In the personal account of depression, what is the writer's updated diagnosis at age 35?

++++ Provided text ++++

I am a 35 year old female. My symptoms have quadrupled in severity compared to my 20s. When I was 14, hiding cuts on my wrists, sobbing in my room, my mom came down to “comfort” me. And that’s when I said, “I need help. I need a therapist. I need to talk to someone.” And nothing happened.
I swear shortly after that, when I realized I wasn’t going to get the help I needed, I switched. I knew I couldn’t keep going the way I was without support. I did what I could to shove the pain deep down.
My 20s were a big distraction. I still dealt with depression and anxiety, however it’s only gotten worse.
Diagnosed with hyperthyroid disorder and Graves’ disease at 29. Diagnosed with depression at 32 (and finally medicated).
My updated diagnosis at 35 is PDD (Persistent Depressive Disorder) and social anxiety. I’m fairly positive I also have ADHD. But getting a diagnoses for that is proving to be rather difficult. Or easy, but insanely expensive.
A large part of me is bitter at my mom. She specifically stated to me that my upbringing could make things difficult down the line. But when I asked for a therapist years before, nothin came of it. It wasn’t even talked about after that.
How would you feel? What would you do?
I’m struggling to understand my moms logic at the time, If there was any. Took me a long time to realize how toxic my mother was growing up. Should I continue a relationship with her? Am I wrong for questioning this?

++++ Records ++++

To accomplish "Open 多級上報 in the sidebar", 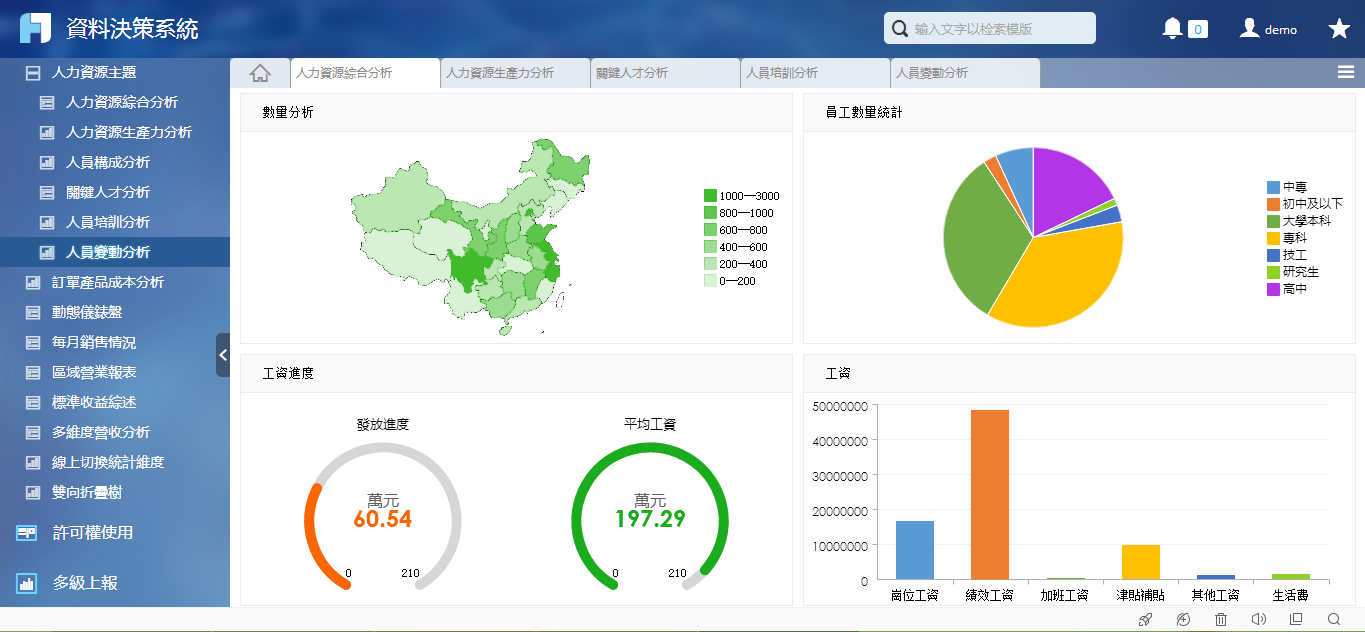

++++
++++ Records ++++

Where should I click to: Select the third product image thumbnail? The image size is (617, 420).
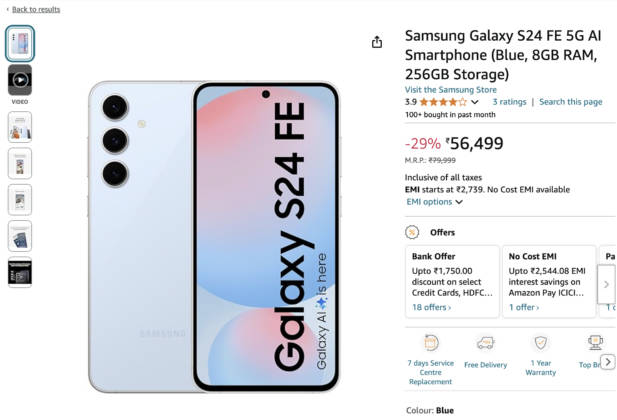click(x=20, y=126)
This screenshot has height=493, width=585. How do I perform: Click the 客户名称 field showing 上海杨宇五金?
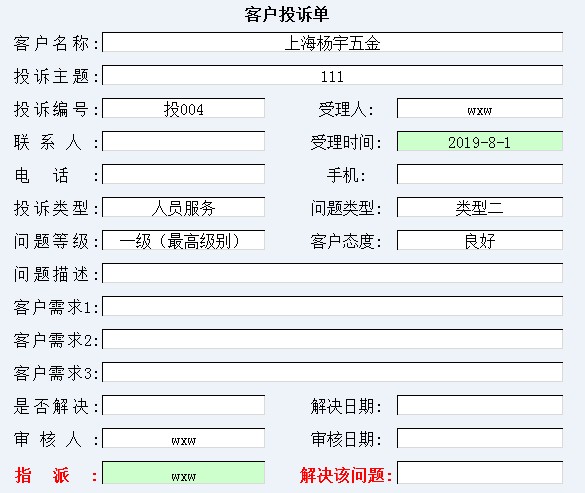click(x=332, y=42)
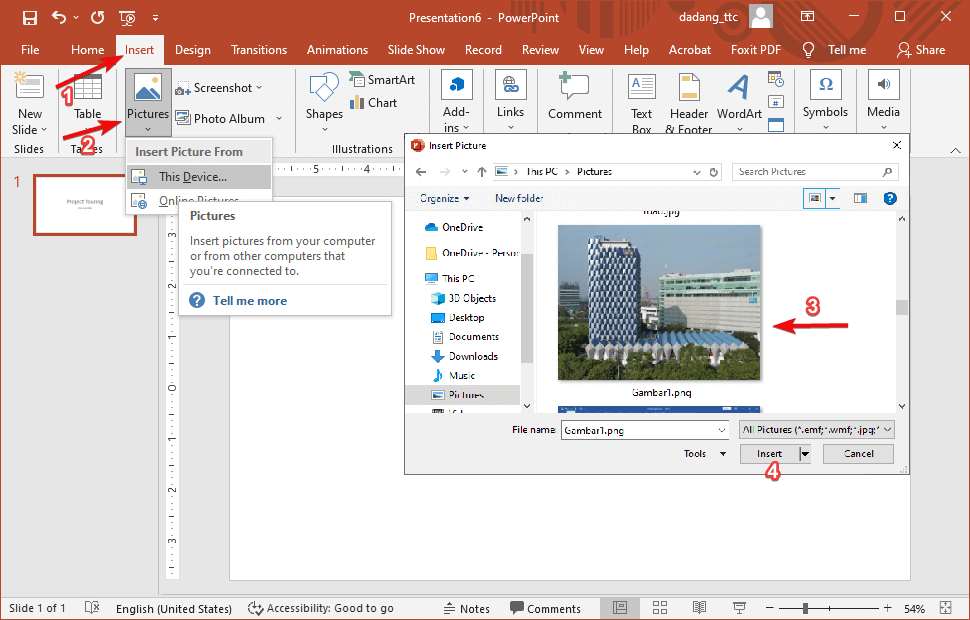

++++

• [Output of the task]:
Persistent Depressive Disorder (PDD) and social anxiety.